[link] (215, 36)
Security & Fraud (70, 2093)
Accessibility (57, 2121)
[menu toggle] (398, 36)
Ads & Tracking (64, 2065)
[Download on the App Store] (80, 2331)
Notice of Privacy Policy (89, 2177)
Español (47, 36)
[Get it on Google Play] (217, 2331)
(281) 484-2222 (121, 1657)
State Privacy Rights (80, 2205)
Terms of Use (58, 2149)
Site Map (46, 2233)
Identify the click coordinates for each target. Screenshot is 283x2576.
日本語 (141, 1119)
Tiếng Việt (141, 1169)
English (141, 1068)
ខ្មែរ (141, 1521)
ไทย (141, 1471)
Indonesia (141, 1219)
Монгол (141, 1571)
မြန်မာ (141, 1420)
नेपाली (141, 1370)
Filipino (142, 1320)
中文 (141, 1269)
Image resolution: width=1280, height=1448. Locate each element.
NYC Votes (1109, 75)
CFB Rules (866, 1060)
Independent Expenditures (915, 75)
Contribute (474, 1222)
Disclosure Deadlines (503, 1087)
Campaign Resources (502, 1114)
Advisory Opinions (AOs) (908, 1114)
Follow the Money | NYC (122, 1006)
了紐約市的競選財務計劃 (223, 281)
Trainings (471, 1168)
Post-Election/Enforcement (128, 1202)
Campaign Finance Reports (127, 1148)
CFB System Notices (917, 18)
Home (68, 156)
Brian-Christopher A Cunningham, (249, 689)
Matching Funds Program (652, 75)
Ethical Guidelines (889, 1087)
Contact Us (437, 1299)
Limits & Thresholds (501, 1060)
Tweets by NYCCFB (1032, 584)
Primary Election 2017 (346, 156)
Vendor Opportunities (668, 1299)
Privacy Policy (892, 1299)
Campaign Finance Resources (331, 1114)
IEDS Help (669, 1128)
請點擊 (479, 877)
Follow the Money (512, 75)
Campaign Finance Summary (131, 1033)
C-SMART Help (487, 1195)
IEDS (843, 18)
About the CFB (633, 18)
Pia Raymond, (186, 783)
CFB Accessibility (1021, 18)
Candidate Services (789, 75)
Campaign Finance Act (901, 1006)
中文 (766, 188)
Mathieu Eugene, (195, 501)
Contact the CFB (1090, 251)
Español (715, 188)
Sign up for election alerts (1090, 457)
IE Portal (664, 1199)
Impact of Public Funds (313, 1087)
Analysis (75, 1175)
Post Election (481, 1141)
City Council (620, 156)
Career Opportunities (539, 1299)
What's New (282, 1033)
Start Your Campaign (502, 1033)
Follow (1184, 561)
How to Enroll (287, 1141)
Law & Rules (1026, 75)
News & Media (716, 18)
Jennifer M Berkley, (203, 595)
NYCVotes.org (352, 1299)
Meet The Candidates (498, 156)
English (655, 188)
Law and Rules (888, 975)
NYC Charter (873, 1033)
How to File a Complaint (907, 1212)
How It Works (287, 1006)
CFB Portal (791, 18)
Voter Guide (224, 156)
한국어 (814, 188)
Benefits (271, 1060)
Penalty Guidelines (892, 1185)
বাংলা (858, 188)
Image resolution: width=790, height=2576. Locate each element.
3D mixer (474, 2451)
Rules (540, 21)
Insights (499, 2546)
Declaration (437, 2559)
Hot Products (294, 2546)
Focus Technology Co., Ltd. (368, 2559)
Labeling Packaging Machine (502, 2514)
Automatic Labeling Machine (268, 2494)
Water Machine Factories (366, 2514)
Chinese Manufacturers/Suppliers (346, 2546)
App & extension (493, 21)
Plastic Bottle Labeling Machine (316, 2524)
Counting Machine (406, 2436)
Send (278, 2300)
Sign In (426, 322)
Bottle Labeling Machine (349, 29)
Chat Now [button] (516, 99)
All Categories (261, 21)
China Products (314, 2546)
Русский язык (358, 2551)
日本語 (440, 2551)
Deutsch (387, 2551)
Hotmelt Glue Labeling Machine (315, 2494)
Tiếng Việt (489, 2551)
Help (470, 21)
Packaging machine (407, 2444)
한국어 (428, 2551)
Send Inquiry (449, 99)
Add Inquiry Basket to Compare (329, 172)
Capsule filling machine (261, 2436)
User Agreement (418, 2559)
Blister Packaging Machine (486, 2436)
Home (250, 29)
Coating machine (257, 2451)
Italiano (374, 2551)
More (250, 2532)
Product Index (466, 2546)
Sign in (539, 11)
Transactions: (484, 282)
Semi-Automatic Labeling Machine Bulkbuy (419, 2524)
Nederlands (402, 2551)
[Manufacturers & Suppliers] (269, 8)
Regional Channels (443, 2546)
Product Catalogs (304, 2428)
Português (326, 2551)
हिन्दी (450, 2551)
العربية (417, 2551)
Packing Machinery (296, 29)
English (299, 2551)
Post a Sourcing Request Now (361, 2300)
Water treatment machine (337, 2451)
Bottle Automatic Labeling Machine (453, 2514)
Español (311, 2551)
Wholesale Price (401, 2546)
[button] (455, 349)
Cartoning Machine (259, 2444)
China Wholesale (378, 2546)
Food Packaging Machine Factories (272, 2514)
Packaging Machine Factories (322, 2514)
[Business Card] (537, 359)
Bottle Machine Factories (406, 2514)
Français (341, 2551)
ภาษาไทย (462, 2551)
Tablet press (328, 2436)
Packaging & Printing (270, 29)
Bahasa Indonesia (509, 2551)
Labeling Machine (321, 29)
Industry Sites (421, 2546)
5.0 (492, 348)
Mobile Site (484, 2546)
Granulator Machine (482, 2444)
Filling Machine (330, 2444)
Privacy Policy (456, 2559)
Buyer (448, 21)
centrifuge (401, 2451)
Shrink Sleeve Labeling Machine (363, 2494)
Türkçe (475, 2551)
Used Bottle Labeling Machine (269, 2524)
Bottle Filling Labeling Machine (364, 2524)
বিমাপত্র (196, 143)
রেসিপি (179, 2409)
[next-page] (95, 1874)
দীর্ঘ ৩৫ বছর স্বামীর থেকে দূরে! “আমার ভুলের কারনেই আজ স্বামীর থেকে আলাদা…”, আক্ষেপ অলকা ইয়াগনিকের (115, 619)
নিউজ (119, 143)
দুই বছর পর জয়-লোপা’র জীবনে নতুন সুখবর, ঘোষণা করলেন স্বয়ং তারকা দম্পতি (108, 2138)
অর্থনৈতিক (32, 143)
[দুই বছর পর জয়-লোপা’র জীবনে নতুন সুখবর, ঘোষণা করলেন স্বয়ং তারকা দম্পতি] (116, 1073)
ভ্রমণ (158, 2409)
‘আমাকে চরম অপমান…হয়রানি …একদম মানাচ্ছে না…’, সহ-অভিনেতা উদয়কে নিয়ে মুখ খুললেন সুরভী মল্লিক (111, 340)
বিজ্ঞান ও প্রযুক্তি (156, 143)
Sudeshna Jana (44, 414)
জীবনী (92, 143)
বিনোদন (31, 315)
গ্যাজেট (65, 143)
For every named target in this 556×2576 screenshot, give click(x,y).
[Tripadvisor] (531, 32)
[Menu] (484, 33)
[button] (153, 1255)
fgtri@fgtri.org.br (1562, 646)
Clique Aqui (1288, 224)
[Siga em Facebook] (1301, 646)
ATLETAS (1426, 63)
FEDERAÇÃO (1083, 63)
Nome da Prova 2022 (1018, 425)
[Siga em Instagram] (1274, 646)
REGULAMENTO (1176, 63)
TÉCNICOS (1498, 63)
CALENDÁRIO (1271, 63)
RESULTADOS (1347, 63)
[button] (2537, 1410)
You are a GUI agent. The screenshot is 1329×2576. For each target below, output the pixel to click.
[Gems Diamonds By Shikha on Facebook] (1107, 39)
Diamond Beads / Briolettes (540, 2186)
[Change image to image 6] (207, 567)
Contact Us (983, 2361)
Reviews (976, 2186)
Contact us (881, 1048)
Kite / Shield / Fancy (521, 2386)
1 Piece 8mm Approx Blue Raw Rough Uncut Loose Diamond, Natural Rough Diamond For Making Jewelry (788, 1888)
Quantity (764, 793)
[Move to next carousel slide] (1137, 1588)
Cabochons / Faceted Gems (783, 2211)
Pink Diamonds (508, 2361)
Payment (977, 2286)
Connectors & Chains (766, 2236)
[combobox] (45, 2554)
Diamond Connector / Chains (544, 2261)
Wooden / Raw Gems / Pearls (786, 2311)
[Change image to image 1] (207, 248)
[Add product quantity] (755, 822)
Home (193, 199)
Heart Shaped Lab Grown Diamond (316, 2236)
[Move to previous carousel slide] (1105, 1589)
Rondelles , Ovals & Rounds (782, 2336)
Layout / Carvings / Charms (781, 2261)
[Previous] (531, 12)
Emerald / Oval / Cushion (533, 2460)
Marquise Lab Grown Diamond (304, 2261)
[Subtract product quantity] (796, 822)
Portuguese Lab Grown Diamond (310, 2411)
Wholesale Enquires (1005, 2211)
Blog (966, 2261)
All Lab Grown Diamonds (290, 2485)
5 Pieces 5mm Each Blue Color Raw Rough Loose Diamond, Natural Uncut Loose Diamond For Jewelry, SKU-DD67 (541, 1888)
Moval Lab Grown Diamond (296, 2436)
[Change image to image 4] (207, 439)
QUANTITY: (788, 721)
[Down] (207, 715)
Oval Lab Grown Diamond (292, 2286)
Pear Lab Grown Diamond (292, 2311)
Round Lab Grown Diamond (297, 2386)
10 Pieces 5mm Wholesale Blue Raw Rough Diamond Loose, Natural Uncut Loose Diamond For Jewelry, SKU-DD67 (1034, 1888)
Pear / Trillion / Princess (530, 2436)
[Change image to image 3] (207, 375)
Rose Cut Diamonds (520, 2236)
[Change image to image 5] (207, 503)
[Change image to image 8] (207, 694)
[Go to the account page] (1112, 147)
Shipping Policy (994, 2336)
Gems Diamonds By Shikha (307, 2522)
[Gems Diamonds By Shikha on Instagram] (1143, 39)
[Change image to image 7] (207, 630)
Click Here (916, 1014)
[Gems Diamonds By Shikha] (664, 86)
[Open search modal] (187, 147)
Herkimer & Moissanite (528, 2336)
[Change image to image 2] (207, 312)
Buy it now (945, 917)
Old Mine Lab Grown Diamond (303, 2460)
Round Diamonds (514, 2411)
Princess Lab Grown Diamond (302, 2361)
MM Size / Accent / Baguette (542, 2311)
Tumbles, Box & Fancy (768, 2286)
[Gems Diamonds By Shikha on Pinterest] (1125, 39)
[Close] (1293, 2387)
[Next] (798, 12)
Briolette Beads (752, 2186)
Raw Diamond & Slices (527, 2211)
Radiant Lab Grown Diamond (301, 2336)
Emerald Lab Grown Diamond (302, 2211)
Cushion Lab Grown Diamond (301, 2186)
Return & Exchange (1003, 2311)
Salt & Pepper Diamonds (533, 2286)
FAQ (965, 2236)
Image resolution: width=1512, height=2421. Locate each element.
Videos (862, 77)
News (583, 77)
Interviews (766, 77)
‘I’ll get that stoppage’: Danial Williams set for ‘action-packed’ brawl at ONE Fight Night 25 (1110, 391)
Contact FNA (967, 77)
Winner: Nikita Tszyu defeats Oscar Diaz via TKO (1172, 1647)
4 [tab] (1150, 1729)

━━━━

#### [Work to be completed]
Count of lines with "target": please work it out for the entries above and give the number by itself.

#### [Task response]
3